High salt intake is able to evoke neuroendocrine and autonomic responses that include vasopressin release and sympathoexcitation resulting in increasing in the arterial blood pressure (BP). The C1 neurons are a specific population of catecholaminergic neurons located in the RVLM region and they control BP under homeostatic imbalance. Thus, here we hypothesized that the ablation of C1 neurons mitigate the high blood pressure induced by high-salt intake. To test this hypothesis, we injected anti-DβH-SAP saporin at the RVLM and monitored the BP in unanesthetized animals exposed to high salt intake of 2% NaCl solution for 7 days. The injection of anti-DβH-SAP into the RVLM depleted 80% of tyrosine hydroxylase-positive neurons (TH⁺ neurons) in the C1, 38% in the A5, and no significant reduction in the A1 region, when compared to control group (saline as vehicle).
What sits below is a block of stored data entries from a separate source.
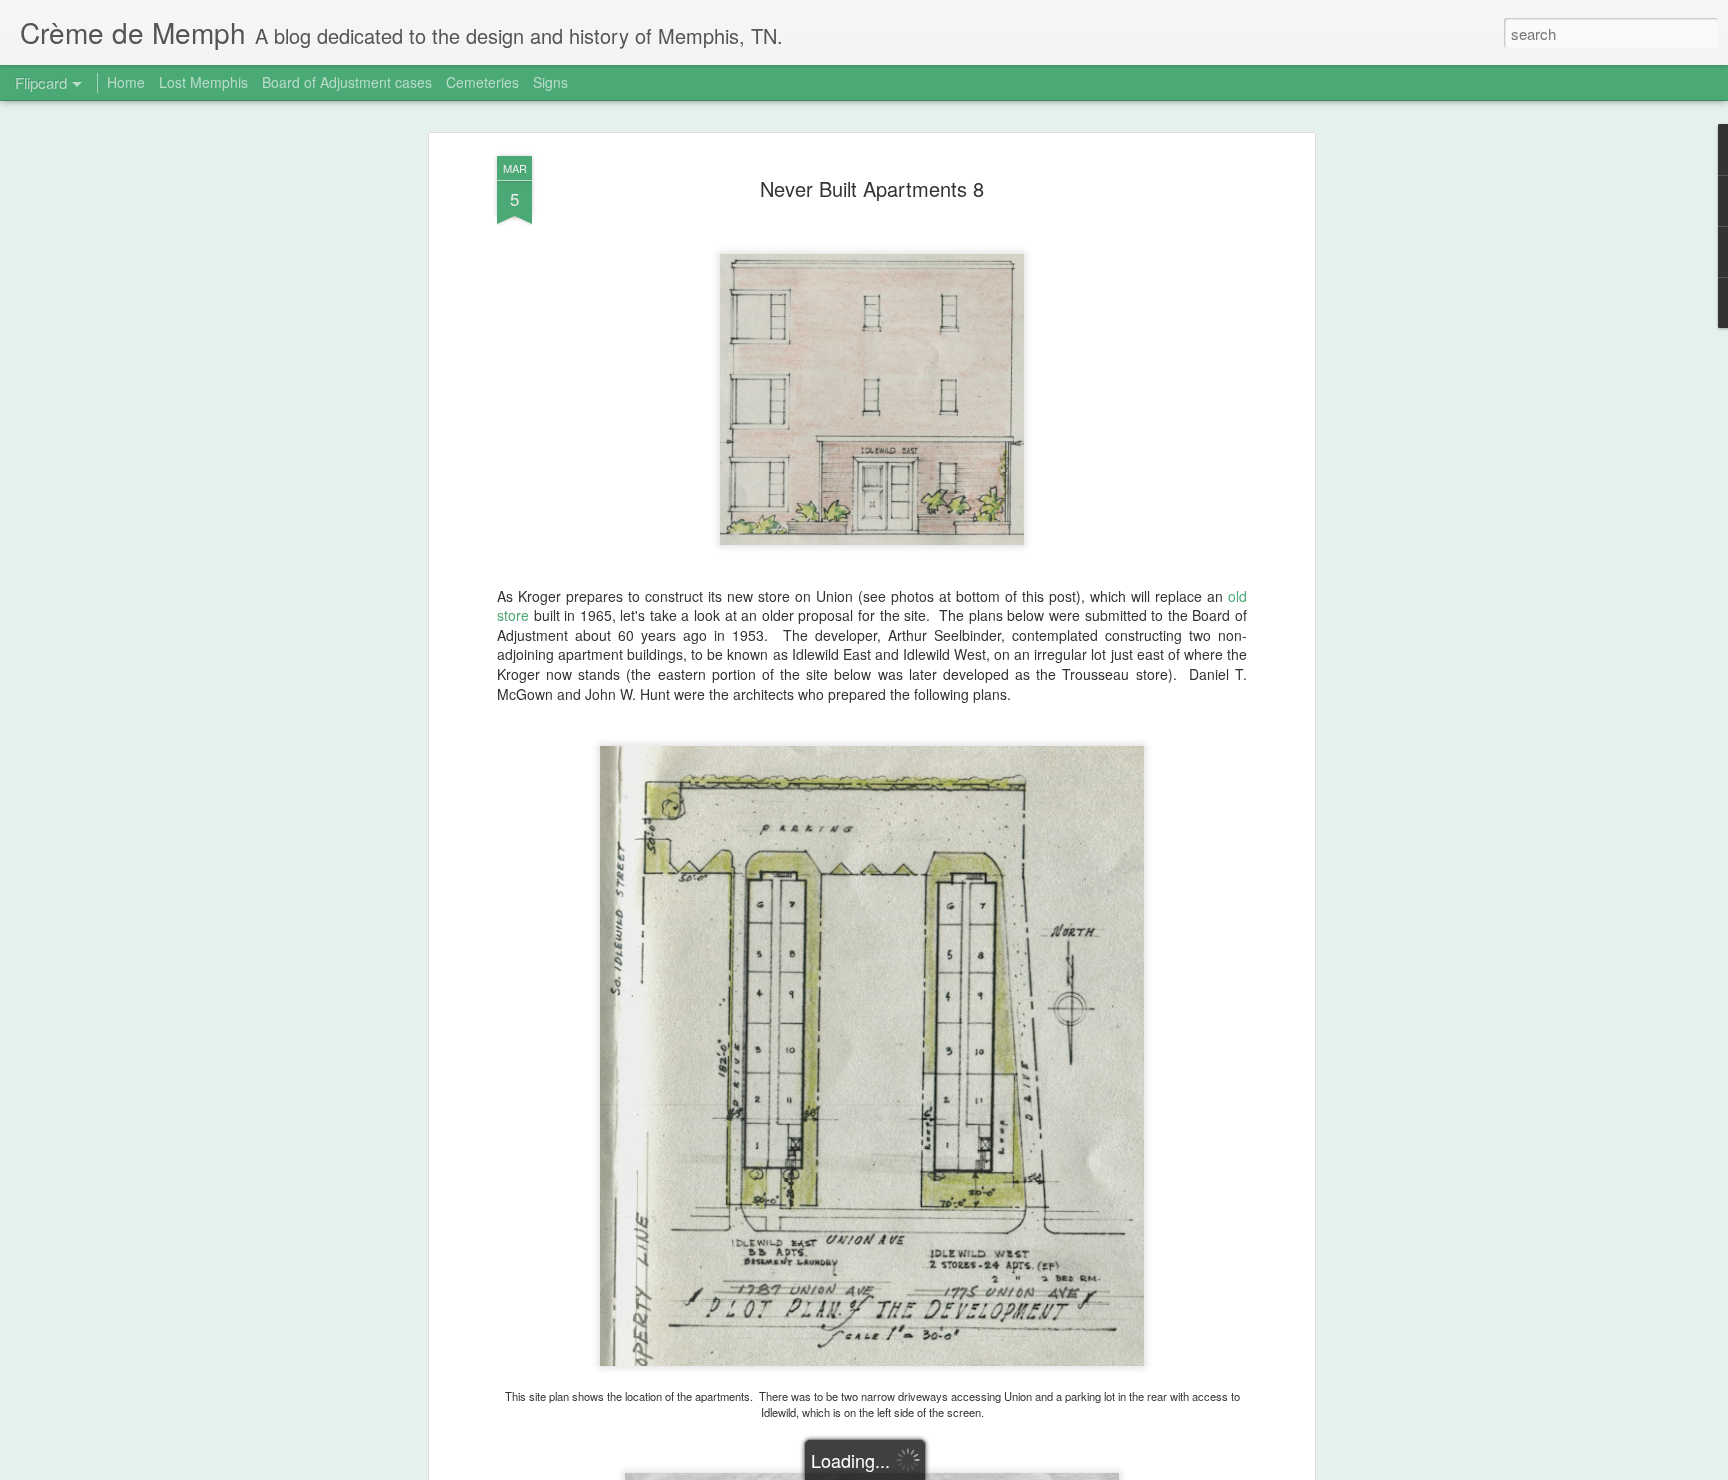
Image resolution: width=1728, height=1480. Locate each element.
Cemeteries (482, 82)
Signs (550, 82)
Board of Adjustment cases (347, 82)
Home (126, 82)
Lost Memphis (203, 82)
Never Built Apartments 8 (872, 188)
High salt intake elicited a significant increase in BP in the control group, while in the anti-DβH-SAP group the depletion of TH⁺ neurons prevents the salt-induced hypertension. Moreover, the low frequency component of systolic BP and pulse interval were increased by high-salt intake in control animals but not in anti-DβH-SAP group, which indirectly suggests that the increase in the BP is mediated by increase in sympathetic activity. In conclusion, our data show that hypertension induced by high-salt intake is dependent on C1 neurons.
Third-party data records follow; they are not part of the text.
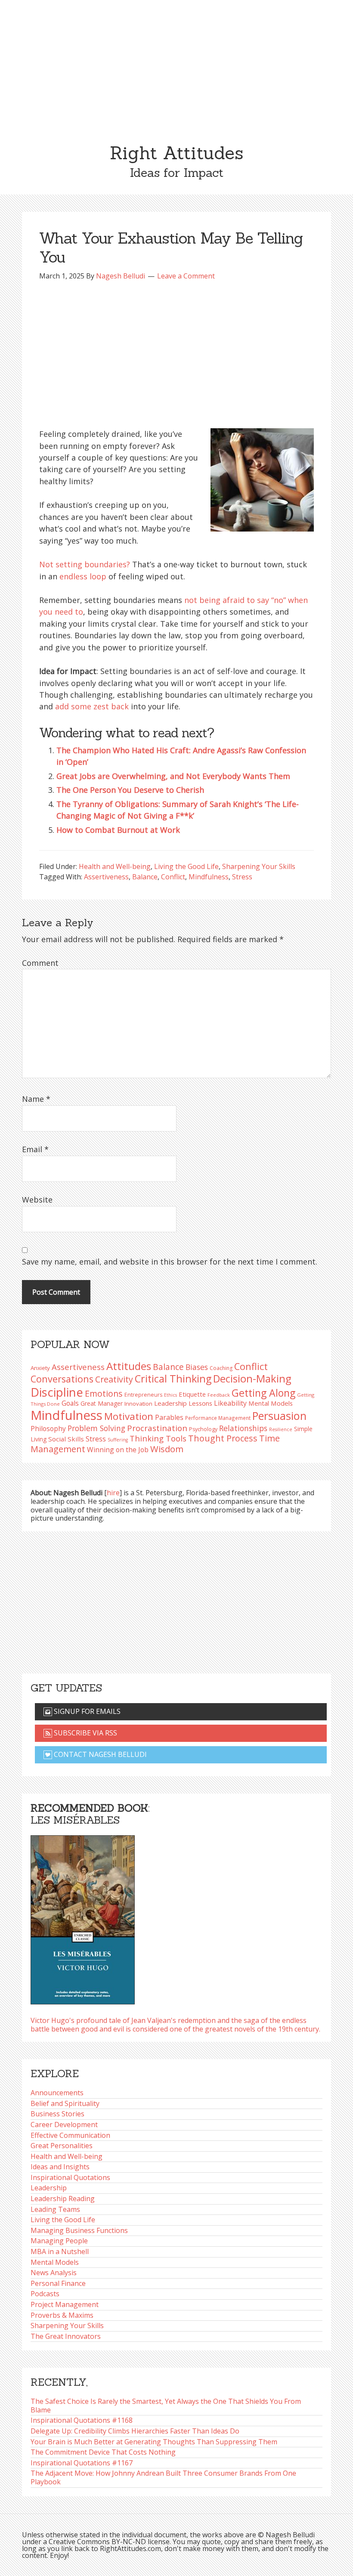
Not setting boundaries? (84, 564)
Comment (40, 963)
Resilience (280, 1429)
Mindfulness (209, 876)
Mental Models (270, 1403)
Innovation (138, 1403)
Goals (70, 1403)
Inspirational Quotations (70, 2177)
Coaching (221, 1368)
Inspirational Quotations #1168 (82, 2420)
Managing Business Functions (79, 2230)
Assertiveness (106, 876)
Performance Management (218, 1417)
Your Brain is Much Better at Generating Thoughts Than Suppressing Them (154, 2441)
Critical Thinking (173, 1378)
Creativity (114, 1379)
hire (113, 1492)
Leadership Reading (63, 2198)
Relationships (243, 1428)
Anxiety (40, 1368)
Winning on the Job (118, 1449)
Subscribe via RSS (84, 1733)
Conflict (173, 876)
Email (35, 1149)
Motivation (128, 1416)
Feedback (218, 1395)
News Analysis (54, 2272)
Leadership (49, 2188)
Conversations (62, 1379)
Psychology (203, 1429)
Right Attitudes (176, 152)
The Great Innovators (66, 2336)
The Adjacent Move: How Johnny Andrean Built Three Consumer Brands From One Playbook (163, 2477)
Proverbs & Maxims (62, 2315)
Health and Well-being (115, 866)
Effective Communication (70, 2135)
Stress (242, 876)
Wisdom (166, 1449)
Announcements (57, 2092)
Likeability (230, 1403)
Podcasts (45, 2293)
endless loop (82, 576)
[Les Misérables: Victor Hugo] (83, 1917)
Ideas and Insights (60, 2166)
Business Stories (57, 2113)
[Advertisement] (176, 64)
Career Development (64, 2124)
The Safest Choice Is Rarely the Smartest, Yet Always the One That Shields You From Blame (166, 2406)
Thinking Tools (158, 1438)
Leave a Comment (186, 276)
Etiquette (192, 1394)
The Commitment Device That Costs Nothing (103, 2452)
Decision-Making (252, 1378)
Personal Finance (58, 2283)
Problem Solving (96, 1428)
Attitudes (128, 1366)
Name (36, 1099)
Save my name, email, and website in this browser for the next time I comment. (169, 1261)
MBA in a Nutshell (60, 2251)
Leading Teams (55, 2209)
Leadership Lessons (183, 1403)
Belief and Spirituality (65, 2103)
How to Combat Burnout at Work (118, 830)
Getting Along (263, 1393)
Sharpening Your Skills (258, 866)
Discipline (57, 1392)
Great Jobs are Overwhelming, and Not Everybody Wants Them (173, 776)
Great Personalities (62, 2145)
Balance (145, 876)
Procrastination (157, 1428)
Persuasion (279, 1415)
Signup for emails (86, 1711)
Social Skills (66, 1439)
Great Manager (102, 1403)
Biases (197, 1367)
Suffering (118, 1440)
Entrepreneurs (143, 1394)
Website (37, 1199)
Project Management (65, 2304)
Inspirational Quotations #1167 (82, 2463)
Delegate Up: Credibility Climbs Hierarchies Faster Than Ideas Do (135, 2431)
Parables (169, 1417)
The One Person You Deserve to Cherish (130, 790)
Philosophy (48, 1428)
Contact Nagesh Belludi (99, 1754)
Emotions (104, 1393)
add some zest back (92, 706)
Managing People (59, 2240)
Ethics (170, 1395)
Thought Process (222, 1438)
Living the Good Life (186, 866)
高盐摄入能够引起神经内分泌和自主神经反应，包括血管加压素释放和交感神经兴奋，导致动脉血压 (BP) 升高。C1 神经元是位于 RVLM 区域的特定儿茶酚胺能神经元群，它们在稳态失衡下控制血压。因此，在这里我们假设 C1 神经元的消融减轻了高盐摄入引起的高血压。为了验证这一假设，我们在 RVLM 处注射了抗 DβH-SAP 皂草素，并监测了暴露于 2% NaCl 溶液的高盐摄入量 7 天的未麻醉动物的血压。将抗 DβH-SAP 注入 RVLM 耗尽了 80% 的酪氨酸羟化酶阳性神经元 (TH ⁺神经元）在 C1 中，在 A5 中为 38%，与对照组（盐水作为载体）相比，A1 区域没有显着减少。高盐摄入引起对照组的血压显着增加，而在抗 DβH-SAP 组中，TH ⁺神经元的消耗可防止盐引起的高血压。此外，对照动物摄入高盐会增加收缩压和脉搏间隔的低频成分，而抗 DβH-SAP 组则不会，这间接表明血压升高是由交感神经活动增加介导的。总之，我们的数据表明，高盐摄入引起的高血压依赖于 C1 神经元。